Menteri Keuangan Purbaya akan menghentikan peredaran pakaian bekas asal luar negeri. Di Lampung, bisnis thrifting beromzet ratusan juta per bulan ini bahkan mematikan banyak pengusaha kecil.
(Lontar.co): Hari itu, pagi masih belum terang benar, tapi truk berwarna kuning berplat asal Kota Medan itu sudah terparkir sejak sejam lalu di tepian Jalan Kayu Manis, Kota Sepang, Way Halim.
Empat pria berbadan kekar yang tak berbaju, seperti tergopoh-gopoh menurunkan empat karung besar tumpukan baju ke salah satu toko pakaian bekas di daerah itu.
Dari dalam toko, seorang pria paruh baya bersama seorang remaja, mulai sibuk membongkar tiap bal karung berisi pakaian import, mereka memilah tiap jenisnya.
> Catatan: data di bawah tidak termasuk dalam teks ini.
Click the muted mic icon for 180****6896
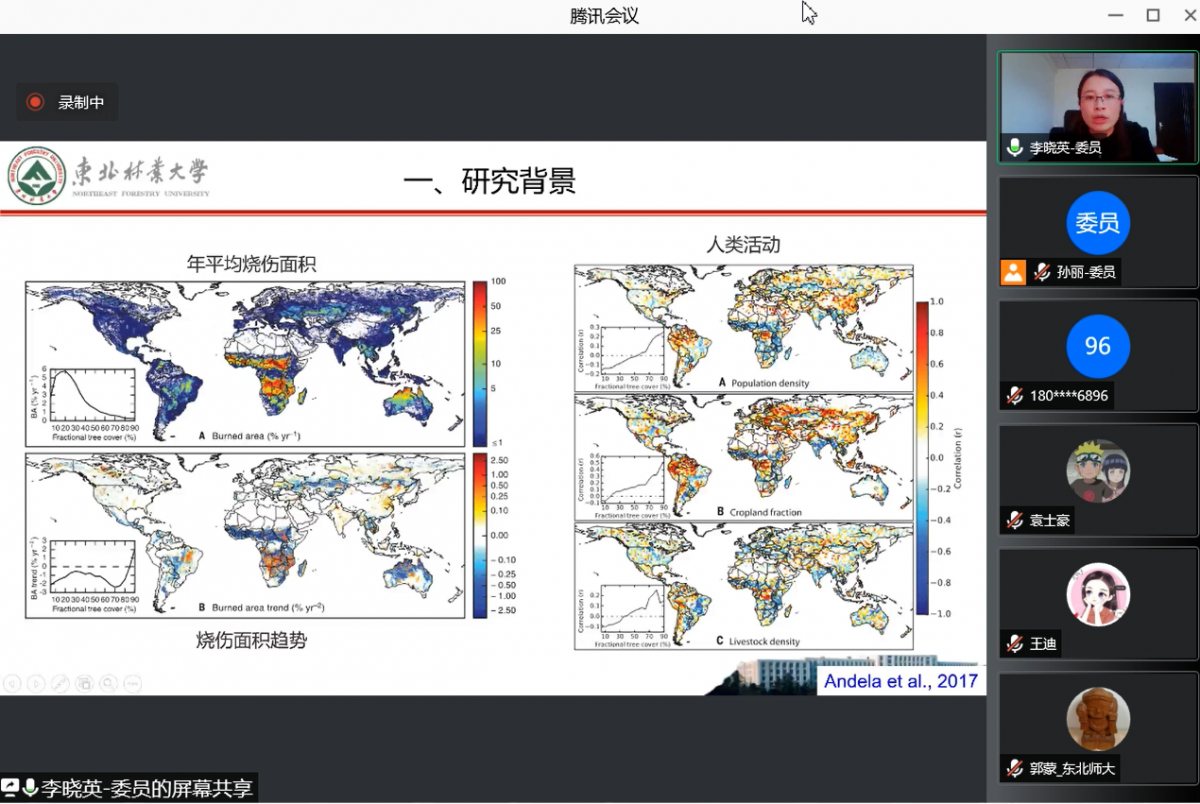 coord(1014,396)
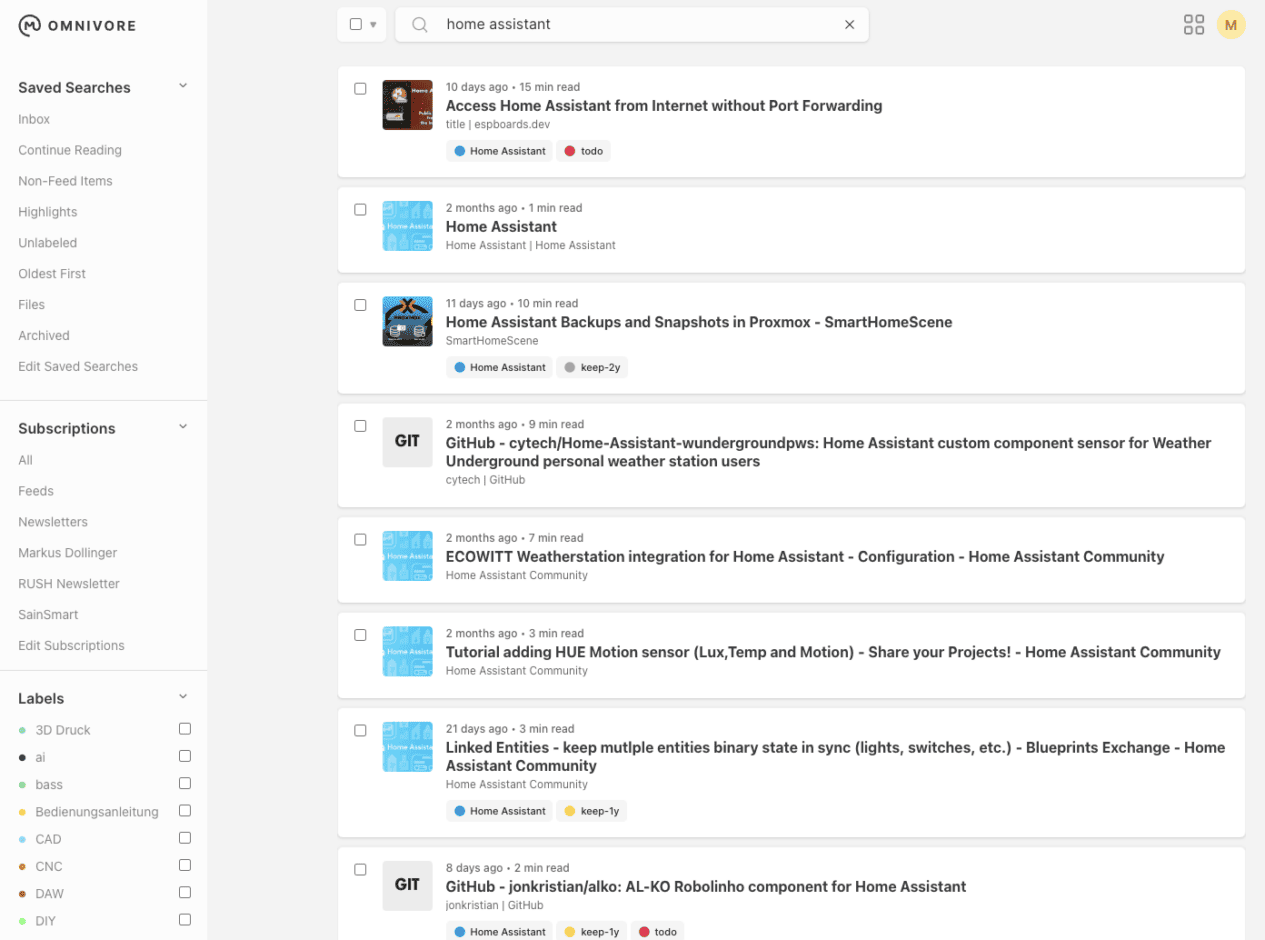Click the magnifying glass search icon

[420, 25]
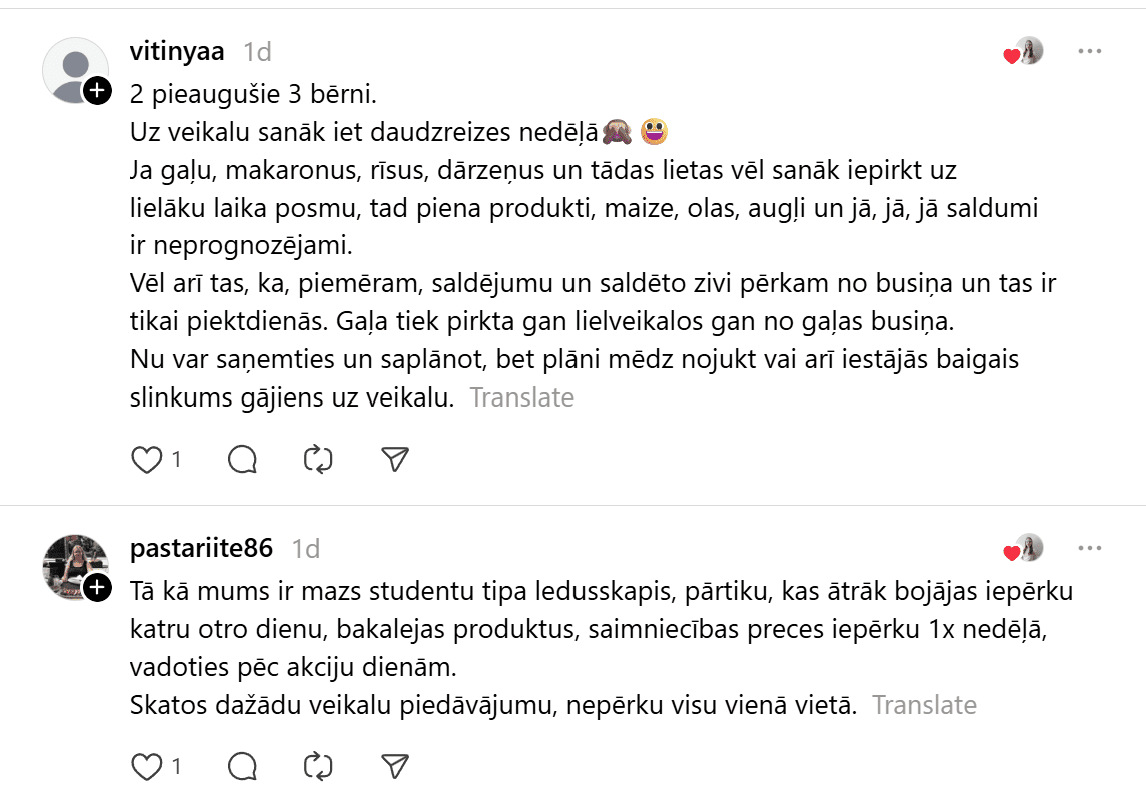Like pastariite86's post with the heart icon
This screenshot has width=1146, height=802.
click(147, 767)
Dalam satu bal karung besar seberat 100 kilogram, ada sebanyak 500 pakaian import yang sudah di press sedemikian rupa, isinya juga beragam; ada celana, baju, hingga jaket.
Harga satu bal besar itu bervariasi, tergantung jenis pakaiannya, tapi Damanik, pedagang pakaian bekas di Jalan Kayu Manis itu, membelinya seharga Rp5 juta per bal besar.
Ini kiriman yang terakhir di bulan Oktober ini, biasanya, kata Damanik, ia bisa dikirim hingga empat kali dalam sebulan, tapi sekarang, frekuensinya terus turun, sampai hanya dua kali sebulan.
“Ada yang berani kirim seminggu sekali, tapi mintanya mahal, tujuh juta per bal,” kata Damanik.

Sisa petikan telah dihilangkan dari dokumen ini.